(Dataset rows)

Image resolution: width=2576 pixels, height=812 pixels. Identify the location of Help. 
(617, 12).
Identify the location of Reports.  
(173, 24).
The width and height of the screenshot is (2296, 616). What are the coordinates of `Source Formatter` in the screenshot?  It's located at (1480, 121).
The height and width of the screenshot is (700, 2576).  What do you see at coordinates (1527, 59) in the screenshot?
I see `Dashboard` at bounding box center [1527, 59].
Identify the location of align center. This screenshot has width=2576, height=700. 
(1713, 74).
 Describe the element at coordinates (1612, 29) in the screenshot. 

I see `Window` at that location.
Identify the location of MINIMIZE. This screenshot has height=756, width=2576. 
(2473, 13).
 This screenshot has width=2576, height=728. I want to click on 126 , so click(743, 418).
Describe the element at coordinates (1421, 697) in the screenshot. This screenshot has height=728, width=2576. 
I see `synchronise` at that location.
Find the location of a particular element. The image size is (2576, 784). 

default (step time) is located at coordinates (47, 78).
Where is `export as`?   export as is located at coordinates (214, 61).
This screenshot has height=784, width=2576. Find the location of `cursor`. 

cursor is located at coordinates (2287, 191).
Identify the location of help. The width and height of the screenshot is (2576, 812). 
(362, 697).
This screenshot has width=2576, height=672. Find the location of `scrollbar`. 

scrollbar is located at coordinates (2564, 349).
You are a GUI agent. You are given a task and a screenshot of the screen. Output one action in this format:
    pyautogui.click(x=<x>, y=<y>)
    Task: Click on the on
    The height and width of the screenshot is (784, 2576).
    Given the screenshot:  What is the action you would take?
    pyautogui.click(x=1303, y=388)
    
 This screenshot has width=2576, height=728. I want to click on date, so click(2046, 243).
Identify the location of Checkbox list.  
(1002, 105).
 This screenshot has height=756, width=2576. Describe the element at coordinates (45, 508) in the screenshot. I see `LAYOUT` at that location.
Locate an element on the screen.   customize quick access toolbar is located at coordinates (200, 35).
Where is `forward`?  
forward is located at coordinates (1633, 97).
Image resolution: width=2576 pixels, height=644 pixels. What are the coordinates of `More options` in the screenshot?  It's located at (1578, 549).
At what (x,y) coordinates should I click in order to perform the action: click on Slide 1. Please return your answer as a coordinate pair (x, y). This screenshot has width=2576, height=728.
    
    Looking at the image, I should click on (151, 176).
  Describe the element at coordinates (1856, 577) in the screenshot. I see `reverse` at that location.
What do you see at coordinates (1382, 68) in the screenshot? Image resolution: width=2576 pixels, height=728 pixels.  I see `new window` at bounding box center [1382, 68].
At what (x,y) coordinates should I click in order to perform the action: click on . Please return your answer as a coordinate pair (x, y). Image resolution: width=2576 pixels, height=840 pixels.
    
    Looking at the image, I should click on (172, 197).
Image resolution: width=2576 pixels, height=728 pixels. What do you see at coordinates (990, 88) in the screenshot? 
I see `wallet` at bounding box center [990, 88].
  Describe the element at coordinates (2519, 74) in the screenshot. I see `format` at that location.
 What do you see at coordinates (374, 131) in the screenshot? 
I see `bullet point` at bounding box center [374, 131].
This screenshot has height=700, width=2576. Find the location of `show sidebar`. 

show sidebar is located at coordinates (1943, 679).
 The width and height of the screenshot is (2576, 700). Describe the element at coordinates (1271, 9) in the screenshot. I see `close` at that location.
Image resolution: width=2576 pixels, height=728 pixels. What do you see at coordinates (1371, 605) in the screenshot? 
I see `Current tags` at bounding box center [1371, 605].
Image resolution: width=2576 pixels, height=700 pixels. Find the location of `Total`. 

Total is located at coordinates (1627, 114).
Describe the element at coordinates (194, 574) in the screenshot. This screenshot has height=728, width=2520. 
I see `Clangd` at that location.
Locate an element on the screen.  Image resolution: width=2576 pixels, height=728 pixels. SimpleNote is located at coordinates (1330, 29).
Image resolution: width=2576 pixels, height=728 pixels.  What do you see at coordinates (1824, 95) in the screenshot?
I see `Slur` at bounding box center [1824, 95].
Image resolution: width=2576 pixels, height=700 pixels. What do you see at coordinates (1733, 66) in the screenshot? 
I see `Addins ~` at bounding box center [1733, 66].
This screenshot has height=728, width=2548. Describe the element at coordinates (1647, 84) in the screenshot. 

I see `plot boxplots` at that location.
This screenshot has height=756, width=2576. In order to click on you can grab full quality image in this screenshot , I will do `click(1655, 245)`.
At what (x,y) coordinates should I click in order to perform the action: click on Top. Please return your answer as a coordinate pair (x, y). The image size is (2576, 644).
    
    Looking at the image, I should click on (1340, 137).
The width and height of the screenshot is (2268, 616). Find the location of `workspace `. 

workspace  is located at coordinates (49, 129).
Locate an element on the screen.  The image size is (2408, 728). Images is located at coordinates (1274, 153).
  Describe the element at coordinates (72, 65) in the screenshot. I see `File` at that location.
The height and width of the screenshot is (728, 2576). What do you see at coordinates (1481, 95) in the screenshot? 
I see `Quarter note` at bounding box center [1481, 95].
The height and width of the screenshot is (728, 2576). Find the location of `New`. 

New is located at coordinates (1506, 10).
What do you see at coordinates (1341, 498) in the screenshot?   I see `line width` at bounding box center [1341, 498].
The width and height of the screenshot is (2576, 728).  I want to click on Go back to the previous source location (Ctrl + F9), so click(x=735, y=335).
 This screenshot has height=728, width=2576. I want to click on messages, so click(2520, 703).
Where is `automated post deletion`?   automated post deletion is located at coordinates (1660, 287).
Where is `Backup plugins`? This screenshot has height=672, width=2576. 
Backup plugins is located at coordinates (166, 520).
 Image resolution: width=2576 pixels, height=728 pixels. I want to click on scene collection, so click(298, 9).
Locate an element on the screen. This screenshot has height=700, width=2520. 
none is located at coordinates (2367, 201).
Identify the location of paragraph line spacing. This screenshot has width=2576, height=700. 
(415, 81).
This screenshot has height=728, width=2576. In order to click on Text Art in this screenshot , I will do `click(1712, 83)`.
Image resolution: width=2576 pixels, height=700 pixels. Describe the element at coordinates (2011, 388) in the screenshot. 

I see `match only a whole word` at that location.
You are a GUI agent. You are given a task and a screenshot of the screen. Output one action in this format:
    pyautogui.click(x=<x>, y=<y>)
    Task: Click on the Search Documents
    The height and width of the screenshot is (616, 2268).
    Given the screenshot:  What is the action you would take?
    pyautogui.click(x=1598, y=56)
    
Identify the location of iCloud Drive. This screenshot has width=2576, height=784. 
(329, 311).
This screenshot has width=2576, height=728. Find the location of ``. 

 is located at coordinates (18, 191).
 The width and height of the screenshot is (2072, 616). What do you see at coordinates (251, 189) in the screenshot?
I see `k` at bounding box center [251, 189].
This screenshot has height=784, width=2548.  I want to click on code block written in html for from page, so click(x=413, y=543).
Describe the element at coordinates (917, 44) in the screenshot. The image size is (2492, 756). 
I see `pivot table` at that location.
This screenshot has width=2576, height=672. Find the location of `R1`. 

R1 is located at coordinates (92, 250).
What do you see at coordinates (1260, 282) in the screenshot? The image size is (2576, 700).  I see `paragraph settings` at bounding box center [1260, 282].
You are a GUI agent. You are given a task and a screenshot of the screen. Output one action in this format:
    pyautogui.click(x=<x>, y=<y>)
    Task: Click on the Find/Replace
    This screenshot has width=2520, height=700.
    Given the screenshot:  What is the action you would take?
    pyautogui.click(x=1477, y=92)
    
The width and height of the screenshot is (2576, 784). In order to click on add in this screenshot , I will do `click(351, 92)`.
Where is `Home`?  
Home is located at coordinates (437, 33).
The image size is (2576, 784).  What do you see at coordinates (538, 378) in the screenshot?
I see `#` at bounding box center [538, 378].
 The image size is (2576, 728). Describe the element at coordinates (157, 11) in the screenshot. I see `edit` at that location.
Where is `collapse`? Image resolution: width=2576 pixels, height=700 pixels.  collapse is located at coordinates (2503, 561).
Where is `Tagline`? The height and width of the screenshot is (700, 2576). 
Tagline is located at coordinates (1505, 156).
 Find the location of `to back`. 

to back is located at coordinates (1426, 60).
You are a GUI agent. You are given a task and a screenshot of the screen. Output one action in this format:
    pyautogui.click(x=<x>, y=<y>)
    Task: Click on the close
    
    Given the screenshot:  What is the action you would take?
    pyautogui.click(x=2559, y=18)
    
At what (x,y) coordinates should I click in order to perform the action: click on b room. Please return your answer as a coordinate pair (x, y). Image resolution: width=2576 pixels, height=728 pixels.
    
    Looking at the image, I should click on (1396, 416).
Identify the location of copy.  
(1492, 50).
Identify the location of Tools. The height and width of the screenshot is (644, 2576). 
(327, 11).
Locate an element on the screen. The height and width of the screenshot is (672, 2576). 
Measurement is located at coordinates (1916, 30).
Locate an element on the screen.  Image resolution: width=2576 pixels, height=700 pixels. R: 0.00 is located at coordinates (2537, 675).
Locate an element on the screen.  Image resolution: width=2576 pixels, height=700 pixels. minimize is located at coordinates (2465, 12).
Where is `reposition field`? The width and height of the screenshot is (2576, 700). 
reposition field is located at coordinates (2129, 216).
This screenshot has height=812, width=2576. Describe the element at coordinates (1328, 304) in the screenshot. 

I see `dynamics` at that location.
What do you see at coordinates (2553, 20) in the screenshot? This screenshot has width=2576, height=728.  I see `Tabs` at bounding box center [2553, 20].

**Written request**
Format the data as a JSON list of strings, starting with its first line and going on through the line that contains "(362, 697).". Use one string per line and leave out blank lines.

**Exercise response**
[
  "Image resolution: width=2576 pixels, height=812 pixels. Identify the location of Help. ",
  "(617, 12).",
  "Identify the location of Reports.  ",
  "(173, 24).",
  "The width and height of the screenshot is (2296, 616). What are the coordinates of `Source Formatter` in the screenshot?  It's located at (1480, 121).",
  "The height and width of the screenshot is (700, 2576).  What do you see at coordinates (1527, 59) in the screenshot?",
  "I see `Dashboard` at bounding box center [1527, 59].",
  "Identify the location of align center. This screenshot has width=2576, height=700. ",
  "(1713, 74).",
  " Describe the element at coordinates (1612, 29) in the screenshot. ",
  "I see `Window` at that location.",
  "Identify the location of MINIMIZE. This screenshot has height=756, width=2576. ",
  "(2473, 13).",
  " This screenshot has width=2576, height=728. I want to click on 126 , so click(743, 418).",
  "Describe the element at coordinates (1421, 697) in the screenshot. This screenshot has height=728, width=2576. ",
  "I see `synchronise` at that location.",
  "Find the location of a particular element. The image size is (2576, 784). ",
  "default (step time) is located at coordinates (47, 78).",
  "Where is `export as`?   export as is located at coordinates (214, 61).",
  "This screenshot has height=784, width=2576. Find the location of `cursor`. ",
  "cursor is located at coordinates (2287, 191).",
  "Identify the location of help. The width and height of the screenshot is (2576, 812). ",
  "(362, 697)."
]